Dataset entries
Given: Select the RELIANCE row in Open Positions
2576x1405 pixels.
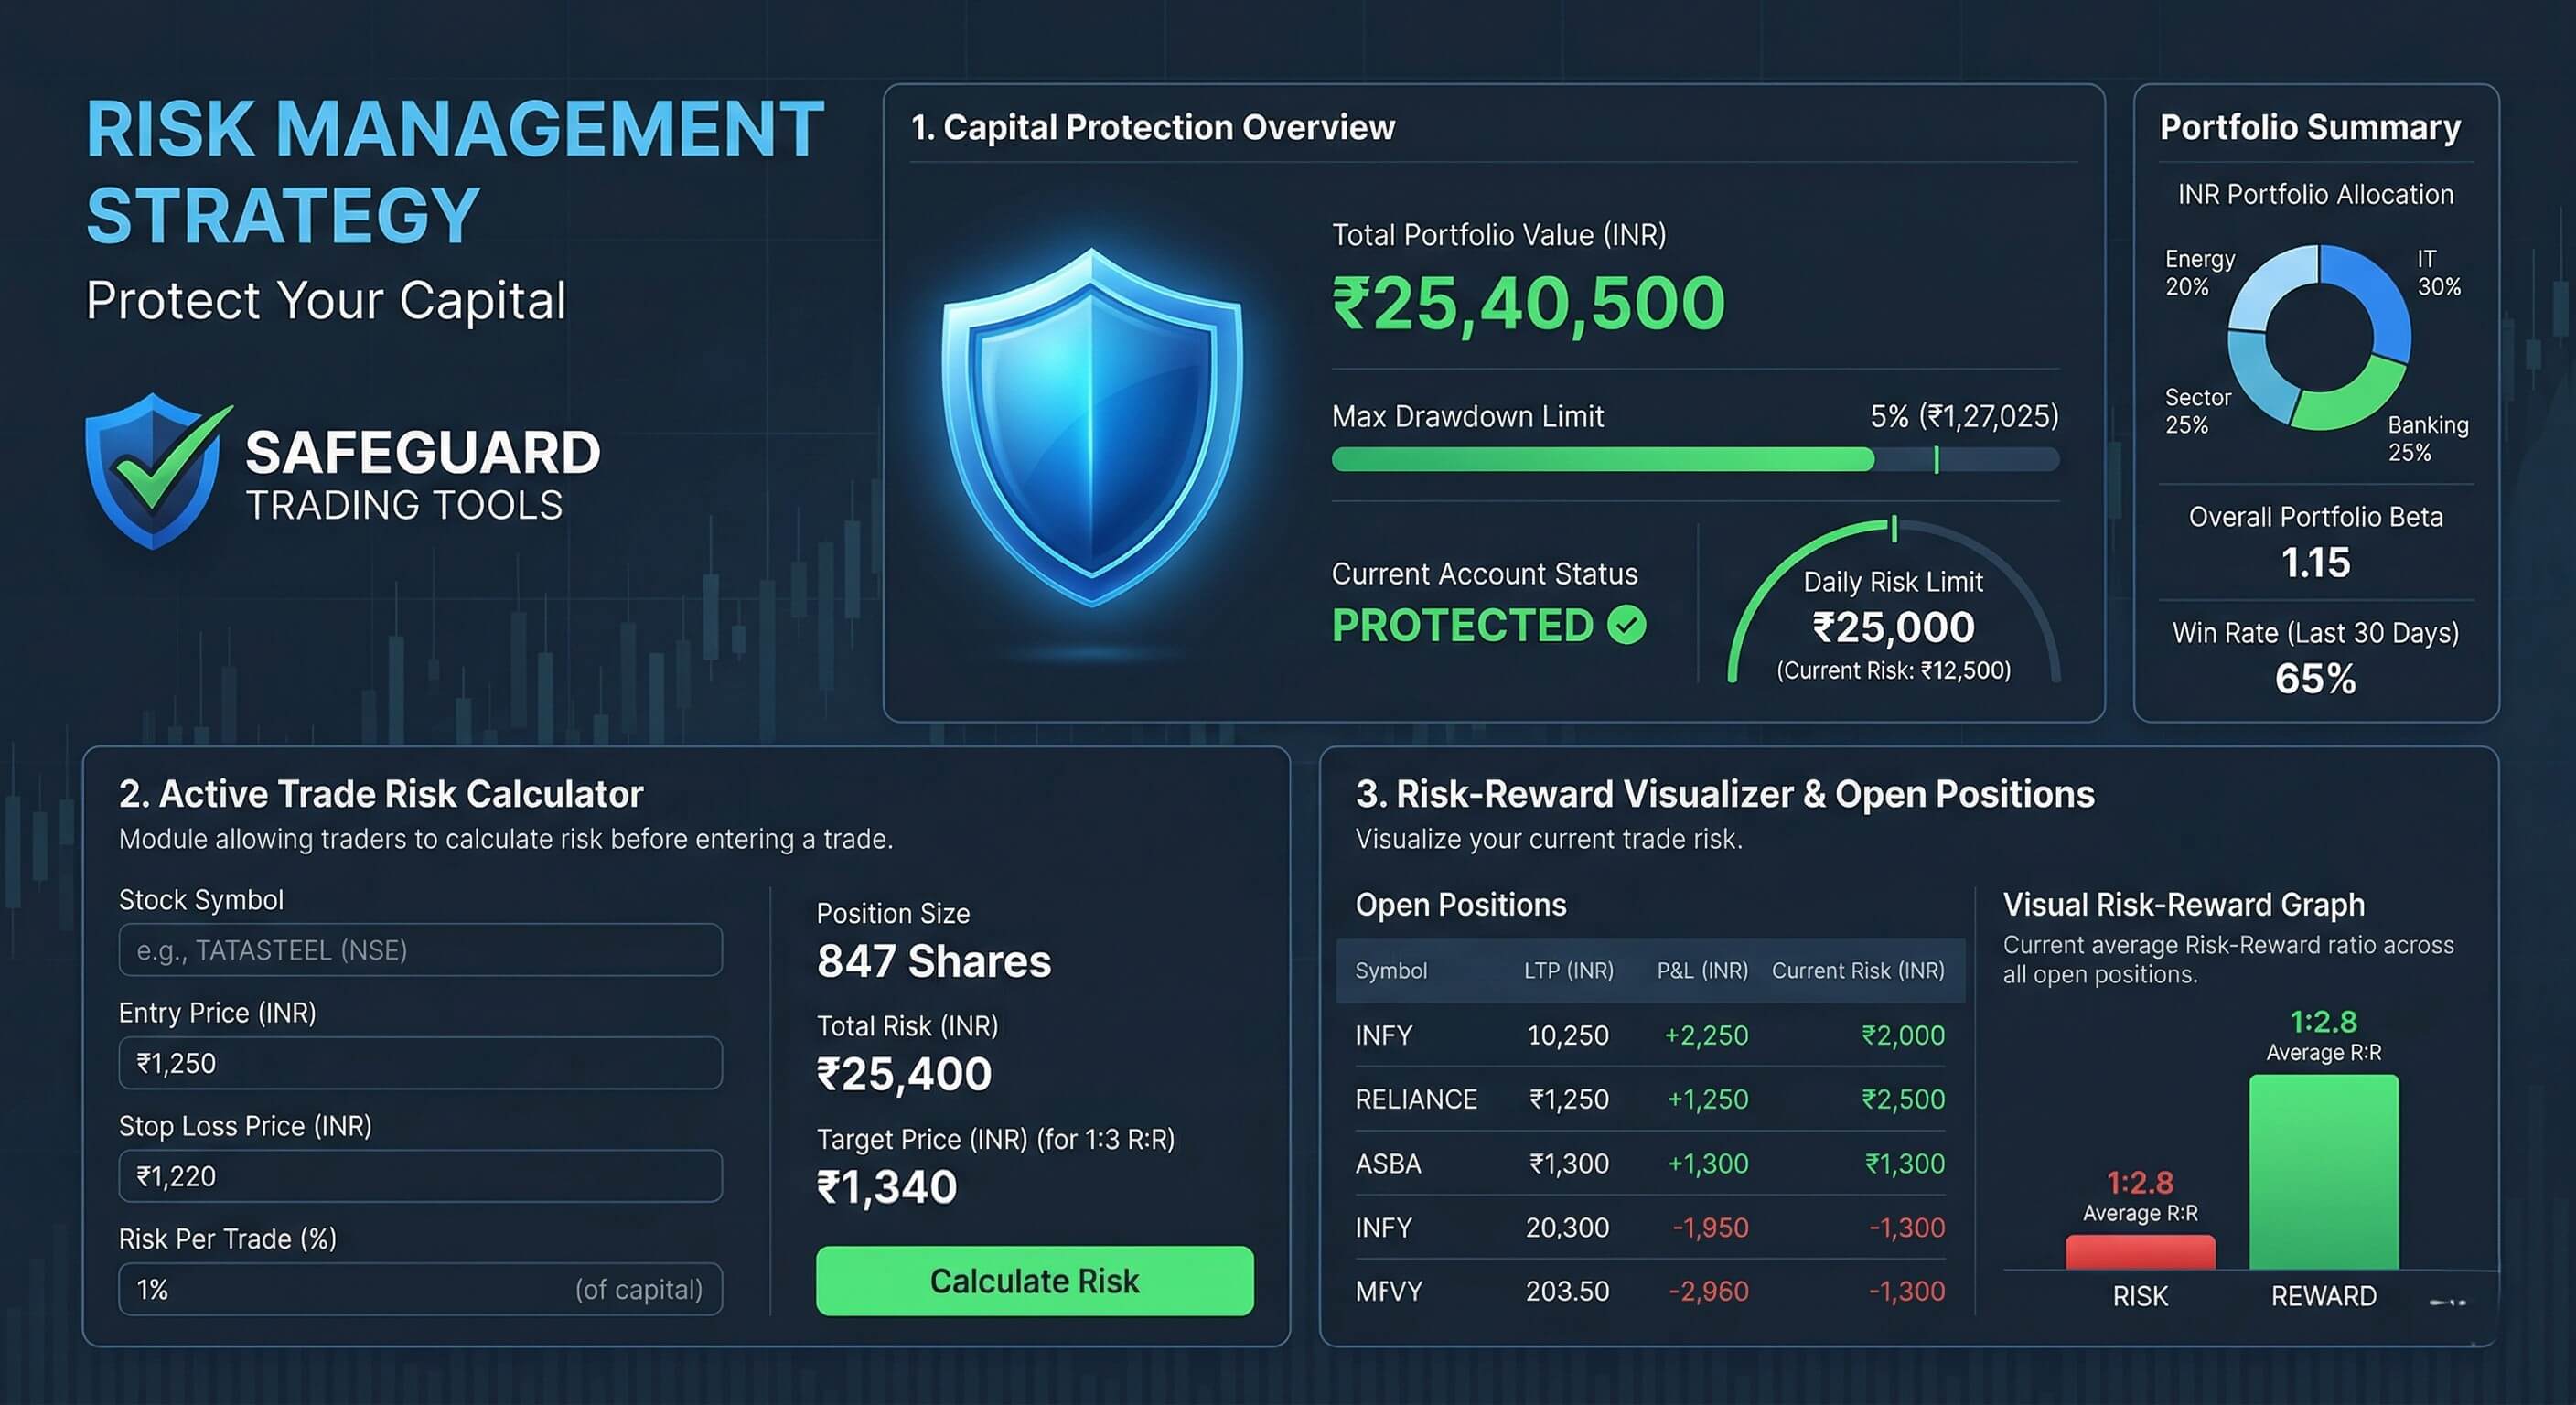Looking at the screenshot, I should click(x=1650, y=1099).
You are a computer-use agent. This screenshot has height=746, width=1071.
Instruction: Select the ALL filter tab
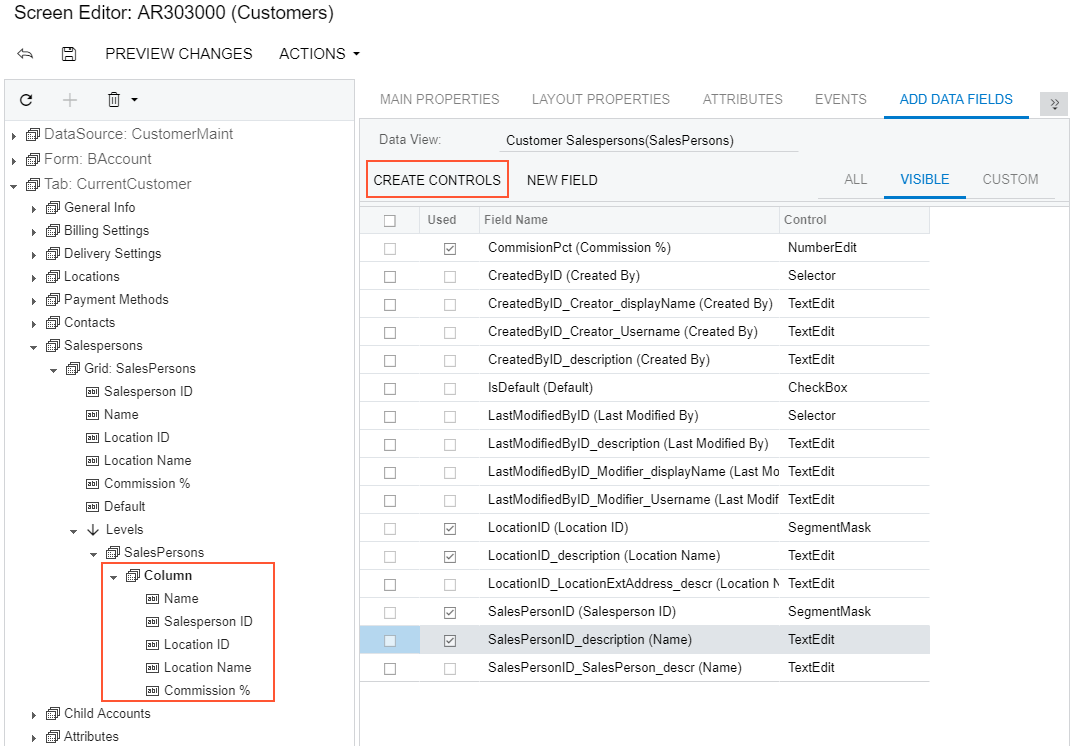coord(855,179)
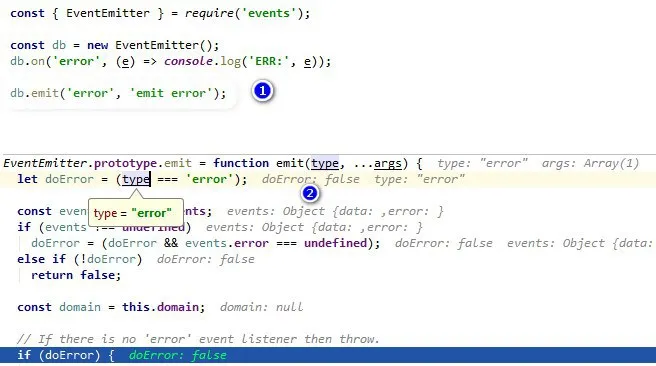Click the db.emit('error', 'emit error') line
656x366 pixels.
coord(118,93)
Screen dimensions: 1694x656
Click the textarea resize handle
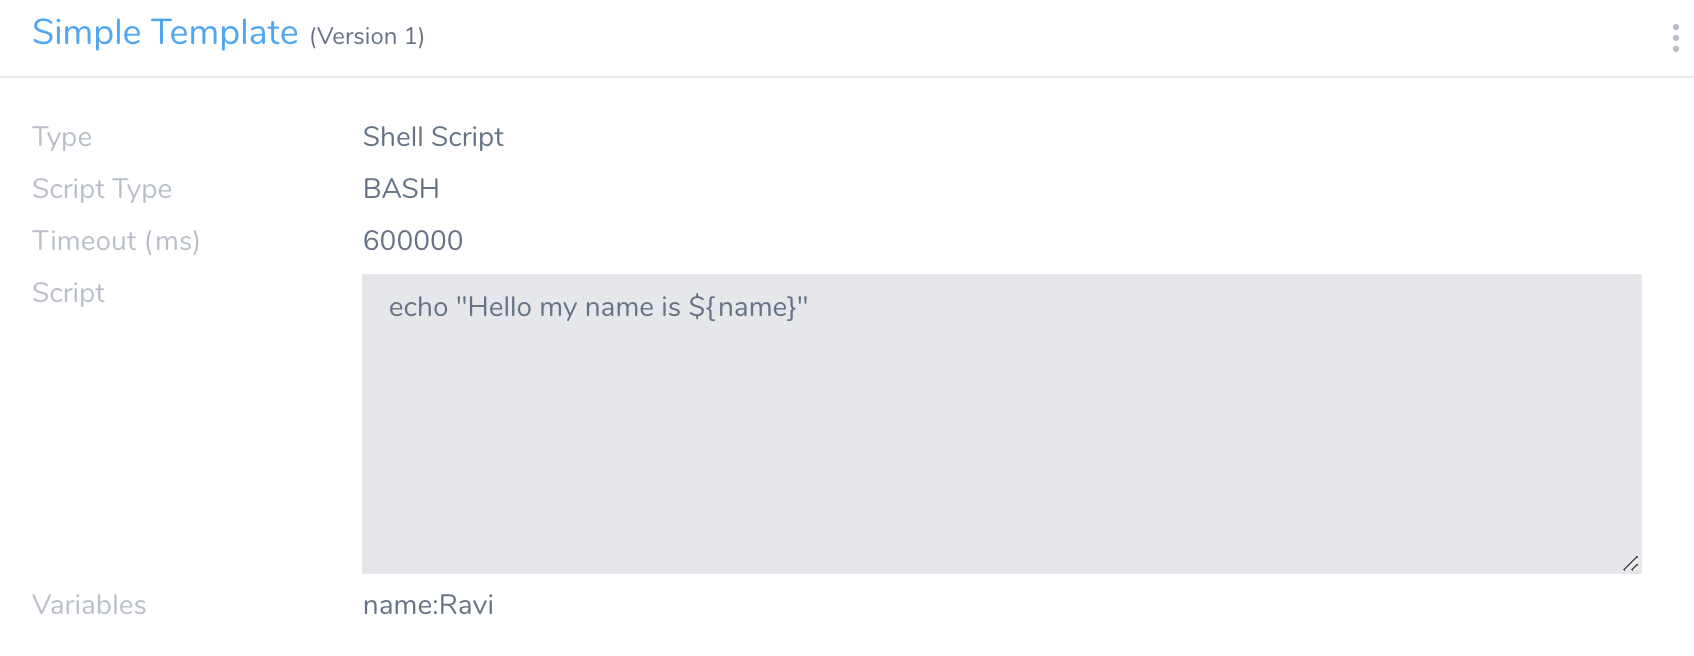[1630, 564]
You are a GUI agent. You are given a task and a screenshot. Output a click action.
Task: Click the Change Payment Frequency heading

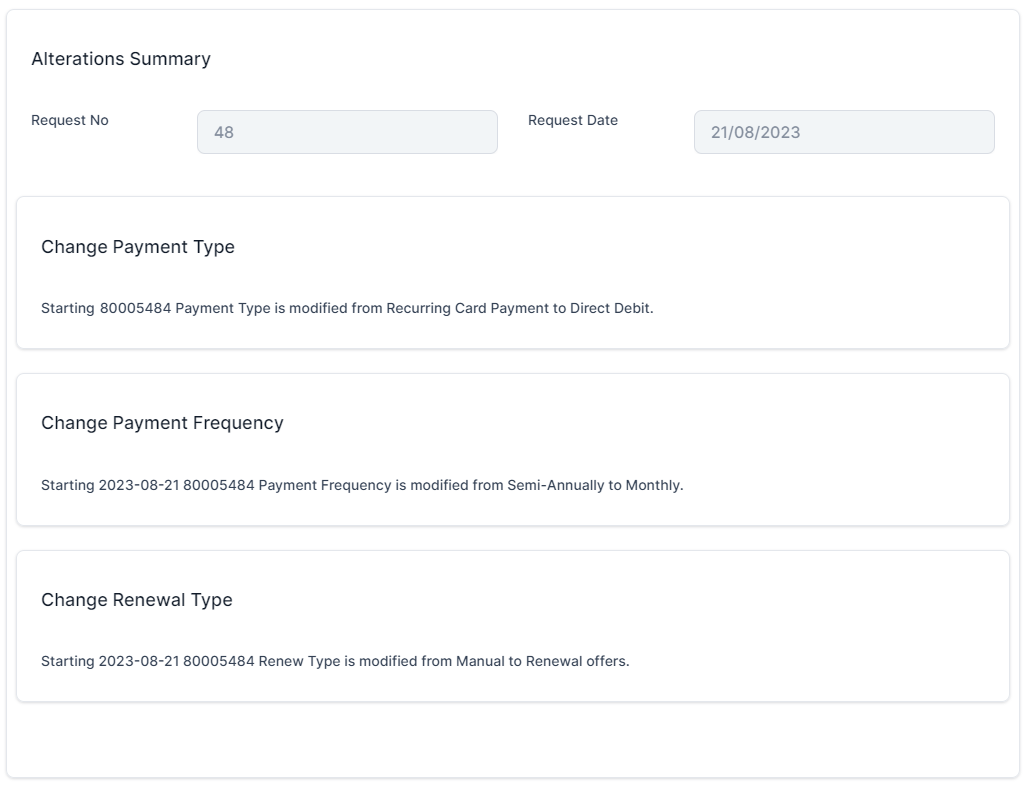tap(162, 423)
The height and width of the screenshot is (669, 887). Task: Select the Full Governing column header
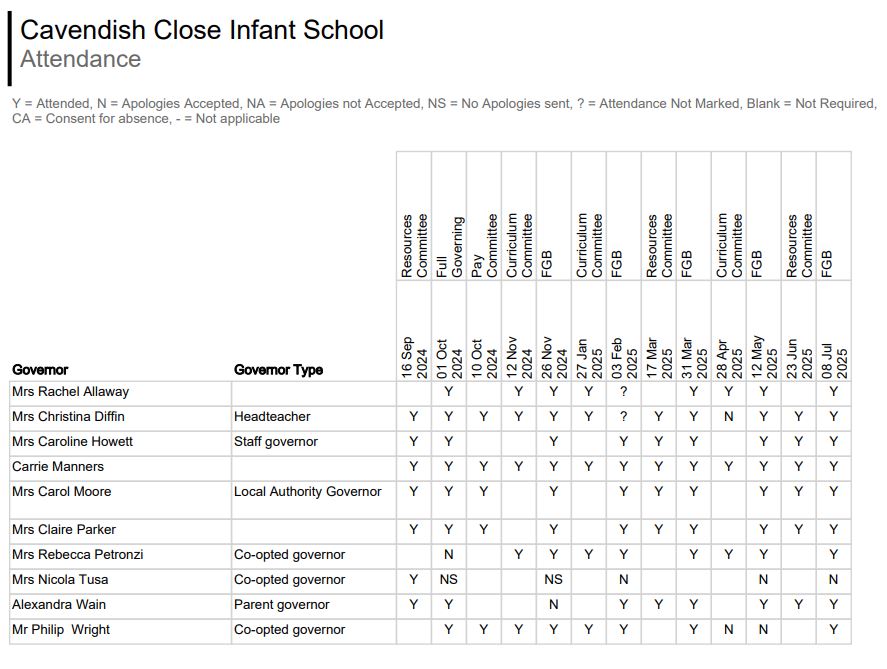[449, 247]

> **What is expected**
What is needed is an exact copy of the lines from the one containing "Instruction: Select the ALL filter tab" through the last line of the records, with every picture left out.

> **Final answer**
Instruction: Select the ALL filter tab
coord(855,179)
Click the db.emit('error', 'emit error') line
656x366 pixels.
coord(118,93)
Screen dimensions: 1694x656
Click the textarea resize handle
[1630, 564]
You are a GUI agent. You are given a task and a screenshot. Output a click action.
Task: Click the Change Payment Frequency heading

tap(162, 423)
The height and width of the screenshot is (669, 887). Task: Select the Full Governing column header
[449, 247]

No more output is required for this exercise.